State Department officials posted overseas are at significant risk using commercial smartphones and tablets.  Most of the time they are on diplomatic assignments with their families, meaning that the already blurry line between “official” business and personal affairs dissolves into nothingness, especially if the host country is unwelcoming or dangerous.  Even assignments to posts in such “safe” places as European capitals is a risk, because there are moles in the local intelligence services and police and because terrorists today use sophisticated intercept tools as part of their arsenal of weapons to track targets. A good example is France where Islamic radicals exploited social media connections, especially Facebook, to identify targets in the Jewish community. When you think about the vulnerability of families of diplomats using smartphones equipped with accurate GPS the fact of their personal vulnerability is easy to understand.

Who is Responsible?

It is easy to say that public officials are responsible for their behavior, and if they are using smartphones and tablets without government approval, they create a security risk.  But what if they got approval to use these devices from their agency?  Does that make it acceptable?[3]
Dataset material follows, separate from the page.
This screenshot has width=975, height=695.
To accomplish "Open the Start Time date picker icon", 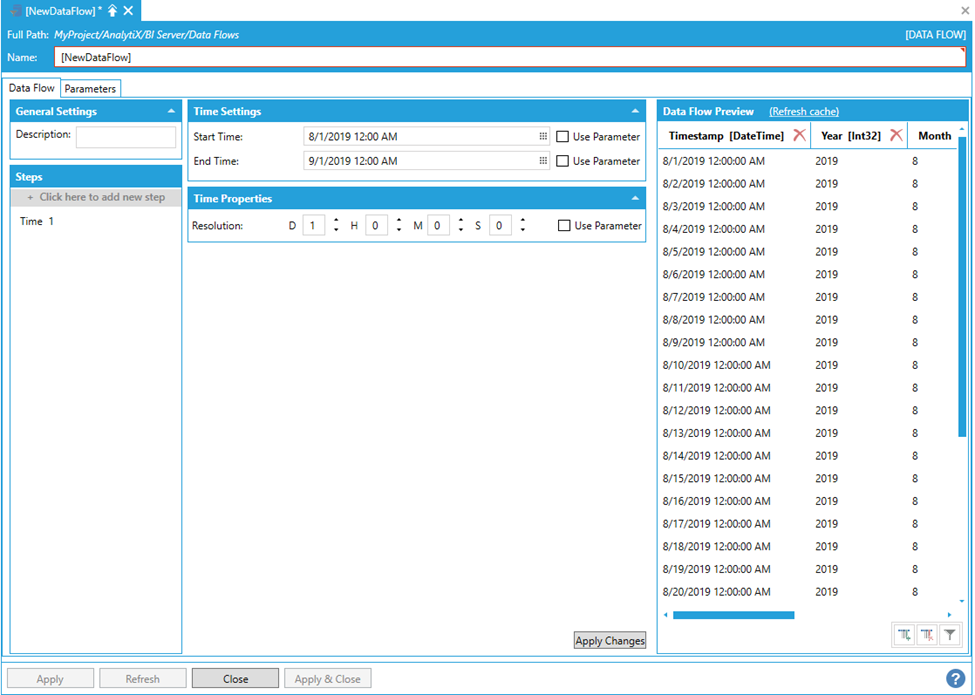I will [543, 137].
The truth is that using commercial smartphones by government officials is extraordinarily risky and dangerous.  It means, as already noted, that conversations can be intercepted, contacts identified, and locations pinpointed.

While convenient to say that officials are acting improperly, or agencies have given approval thoughtlessly, it is even more the case that proper security policy is lacking, not just in the State Department, but throughout the US government. The Pentagon, for example, or the military are no better than State, neither is the White House any safer than the Department of Homeland Security.

We are bombarded these days by different cyber plans concocted by the US government, most of which are unmitigated garbage that achieve nothing. If our government just got smart about smartphones it would be a significant achievement.  That our government security experts have failed, and failed dismally, should tell you more than you may want to know about our lack of security and preparedness.



[2] Excerpted from my forthcoming book, Technology Security and National Power: Winners and Losers (Transaction Publishers, 2016).

[3] The Defense Department has recently “approved” three smartphones as “secure,” which is a reckless and unjustified step that enhances the danger of using smartphones and tablets in official business.